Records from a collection
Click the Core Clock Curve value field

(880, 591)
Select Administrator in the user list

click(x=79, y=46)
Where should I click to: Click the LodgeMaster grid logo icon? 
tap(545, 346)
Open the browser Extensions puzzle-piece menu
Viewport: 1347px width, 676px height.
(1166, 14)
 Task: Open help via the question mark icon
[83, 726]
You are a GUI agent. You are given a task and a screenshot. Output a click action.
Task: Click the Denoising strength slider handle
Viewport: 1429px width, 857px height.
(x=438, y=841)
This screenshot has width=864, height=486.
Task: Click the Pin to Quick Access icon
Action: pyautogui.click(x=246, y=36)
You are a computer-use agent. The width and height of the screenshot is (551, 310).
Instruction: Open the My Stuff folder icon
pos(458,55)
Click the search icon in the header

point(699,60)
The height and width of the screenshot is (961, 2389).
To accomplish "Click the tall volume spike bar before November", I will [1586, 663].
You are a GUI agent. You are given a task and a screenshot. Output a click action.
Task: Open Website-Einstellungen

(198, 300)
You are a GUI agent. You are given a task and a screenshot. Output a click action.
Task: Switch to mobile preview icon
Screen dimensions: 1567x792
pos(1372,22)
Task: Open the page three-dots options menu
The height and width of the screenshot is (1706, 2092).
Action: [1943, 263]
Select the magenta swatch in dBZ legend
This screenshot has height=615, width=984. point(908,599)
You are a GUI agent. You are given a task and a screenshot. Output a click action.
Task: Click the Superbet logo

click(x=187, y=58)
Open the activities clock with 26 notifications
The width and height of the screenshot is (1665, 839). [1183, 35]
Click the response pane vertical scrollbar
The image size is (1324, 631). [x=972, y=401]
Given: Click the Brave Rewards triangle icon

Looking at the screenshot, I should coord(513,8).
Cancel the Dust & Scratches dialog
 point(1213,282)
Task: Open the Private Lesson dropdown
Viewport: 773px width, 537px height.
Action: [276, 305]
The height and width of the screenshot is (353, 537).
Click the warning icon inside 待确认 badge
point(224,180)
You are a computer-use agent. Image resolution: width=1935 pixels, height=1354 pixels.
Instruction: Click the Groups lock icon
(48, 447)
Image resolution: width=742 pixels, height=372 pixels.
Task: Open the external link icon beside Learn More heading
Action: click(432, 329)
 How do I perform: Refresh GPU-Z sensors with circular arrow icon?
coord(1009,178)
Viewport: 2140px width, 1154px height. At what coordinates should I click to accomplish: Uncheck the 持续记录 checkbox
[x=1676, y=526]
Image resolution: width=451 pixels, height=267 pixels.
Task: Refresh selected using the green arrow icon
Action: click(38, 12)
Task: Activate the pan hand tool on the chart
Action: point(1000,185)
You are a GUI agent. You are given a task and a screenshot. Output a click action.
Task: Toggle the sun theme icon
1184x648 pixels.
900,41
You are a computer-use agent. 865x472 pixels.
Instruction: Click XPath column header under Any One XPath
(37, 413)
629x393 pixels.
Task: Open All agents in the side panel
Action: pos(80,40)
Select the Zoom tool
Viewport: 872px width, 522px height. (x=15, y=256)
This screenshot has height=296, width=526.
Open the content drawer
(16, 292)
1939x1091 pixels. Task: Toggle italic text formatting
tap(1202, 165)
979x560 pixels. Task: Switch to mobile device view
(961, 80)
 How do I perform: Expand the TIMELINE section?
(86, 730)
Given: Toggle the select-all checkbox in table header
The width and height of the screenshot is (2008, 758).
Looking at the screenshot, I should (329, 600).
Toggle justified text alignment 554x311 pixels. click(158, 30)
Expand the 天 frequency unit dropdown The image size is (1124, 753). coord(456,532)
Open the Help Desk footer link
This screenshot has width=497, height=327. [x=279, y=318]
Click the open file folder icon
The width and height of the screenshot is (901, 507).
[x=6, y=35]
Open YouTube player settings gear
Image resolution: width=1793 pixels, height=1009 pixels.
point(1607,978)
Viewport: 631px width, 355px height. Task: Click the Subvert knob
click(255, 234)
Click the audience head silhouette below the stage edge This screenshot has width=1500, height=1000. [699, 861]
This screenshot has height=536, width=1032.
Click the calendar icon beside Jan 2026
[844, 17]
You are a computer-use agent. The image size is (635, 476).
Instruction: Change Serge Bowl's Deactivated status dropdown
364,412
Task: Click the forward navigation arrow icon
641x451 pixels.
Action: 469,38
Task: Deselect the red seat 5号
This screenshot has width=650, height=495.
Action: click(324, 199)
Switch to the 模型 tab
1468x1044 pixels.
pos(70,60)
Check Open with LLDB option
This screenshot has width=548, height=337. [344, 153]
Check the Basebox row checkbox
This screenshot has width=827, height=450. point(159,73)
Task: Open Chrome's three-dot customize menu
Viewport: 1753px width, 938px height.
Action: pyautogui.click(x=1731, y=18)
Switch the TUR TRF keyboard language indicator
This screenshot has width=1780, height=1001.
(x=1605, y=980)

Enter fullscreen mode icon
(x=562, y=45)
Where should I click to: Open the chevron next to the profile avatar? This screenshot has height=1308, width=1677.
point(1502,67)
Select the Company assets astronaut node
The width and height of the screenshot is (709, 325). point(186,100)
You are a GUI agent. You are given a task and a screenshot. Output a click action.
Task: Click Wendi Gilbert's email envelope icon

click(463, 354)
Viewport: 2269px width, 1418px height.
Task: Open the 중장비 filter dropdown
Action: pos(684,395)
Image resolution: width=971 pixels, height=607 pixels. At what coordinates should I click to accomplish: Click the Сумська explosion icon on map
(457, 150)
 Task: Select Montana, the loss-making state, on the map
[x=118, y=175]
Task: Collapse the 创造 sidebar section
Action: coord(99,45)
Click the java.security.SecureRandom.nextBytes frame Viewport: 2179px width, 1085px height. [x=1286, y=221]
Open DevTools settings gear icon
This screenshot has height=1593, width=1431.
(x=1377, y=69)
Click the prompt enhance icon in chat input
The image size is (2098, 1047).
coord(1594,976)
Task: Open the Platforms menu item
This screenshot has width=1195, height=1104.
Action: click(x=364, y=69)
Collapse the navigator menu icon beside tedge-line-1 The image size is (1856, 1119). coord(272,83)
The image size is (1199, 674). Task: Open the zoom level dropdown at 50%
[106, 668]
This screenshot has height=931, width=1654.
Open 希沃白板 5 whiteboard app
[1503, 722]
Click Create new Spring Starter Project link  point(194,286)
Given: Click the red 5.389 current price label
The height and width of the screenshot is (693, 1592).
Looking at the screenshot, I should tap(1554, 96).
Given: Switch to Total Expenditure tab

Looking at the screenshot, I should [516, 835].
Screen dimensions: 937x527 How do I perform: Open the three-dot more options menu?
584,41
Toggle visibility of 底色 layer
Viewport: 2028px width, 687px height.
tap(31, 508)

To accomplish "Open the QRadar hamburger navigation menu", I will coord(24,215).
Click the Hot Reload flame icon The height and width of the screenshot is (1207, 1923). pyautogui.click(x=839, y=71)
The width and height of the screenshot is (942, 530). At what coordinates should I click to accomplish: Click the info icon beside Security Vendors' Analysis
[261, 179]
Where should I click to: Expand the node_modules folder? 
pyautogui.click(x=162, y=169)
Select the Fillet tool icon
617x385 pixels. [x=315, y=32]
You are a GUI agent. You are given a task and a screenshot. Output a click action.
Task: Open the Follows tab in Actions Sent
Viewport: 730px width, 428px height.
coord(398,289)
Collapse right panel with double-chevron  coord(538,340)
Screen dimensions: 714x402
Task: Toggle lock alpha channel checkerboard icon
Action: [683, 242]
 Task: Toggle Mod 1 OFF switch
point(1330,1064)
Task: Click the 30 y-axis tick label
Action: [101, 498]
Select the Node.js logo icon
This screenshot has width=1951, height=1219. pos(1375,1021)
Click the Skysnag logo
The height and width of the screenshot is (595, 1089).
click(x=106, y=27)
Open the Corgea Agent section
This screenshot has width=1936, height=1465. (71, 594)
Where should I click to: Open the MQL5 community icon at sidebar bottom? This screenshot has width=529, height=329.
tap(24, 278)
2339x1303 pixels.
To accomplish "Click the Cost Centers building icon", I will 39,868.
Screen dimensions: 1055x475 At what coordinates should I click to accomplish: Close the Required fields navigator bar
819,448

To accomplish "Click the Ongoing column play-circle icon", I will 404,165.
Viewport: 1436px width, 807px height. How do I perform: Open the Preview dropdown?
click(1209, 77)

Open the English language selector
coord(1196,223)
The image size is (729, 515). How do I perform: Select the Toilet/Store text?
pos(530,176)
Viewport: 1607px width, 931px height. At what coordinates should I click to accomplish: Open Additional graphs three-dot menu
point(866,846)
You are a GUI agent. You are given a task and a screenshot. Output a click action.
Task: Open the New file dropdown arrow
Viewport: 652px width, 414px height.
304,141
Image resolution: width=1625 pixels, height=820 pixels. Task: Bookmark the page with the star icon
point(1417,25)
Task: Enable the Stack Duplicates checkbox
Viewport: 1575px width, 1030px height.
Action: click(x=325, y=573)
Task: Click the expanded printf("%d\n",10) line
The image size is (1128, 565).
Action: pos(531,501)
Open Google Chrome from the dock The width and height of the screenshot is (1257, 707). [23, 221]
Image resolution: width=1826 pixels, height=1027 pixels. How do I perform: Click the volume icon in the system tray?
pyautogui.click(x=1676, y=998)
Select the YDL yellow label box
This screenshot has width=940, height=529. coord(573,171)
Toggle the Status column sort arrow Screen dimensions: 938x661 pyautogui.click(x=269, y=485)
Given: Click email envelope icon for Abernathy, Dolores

◆ ASSIGNMENT:
Look through the entries above and copy each line that has "computer" in it.

◆ RESULT OF THE EXERCISE:
You are a computer-use agent. The width and height of the screenshot is (551, 310).
You are a computer-use agent. Image resolution: width=1935 pixels, height=1354 pixels.
You are a computer-use agent. 865x472 pixels.
You are a computer-use agent. The image size is (635, 476).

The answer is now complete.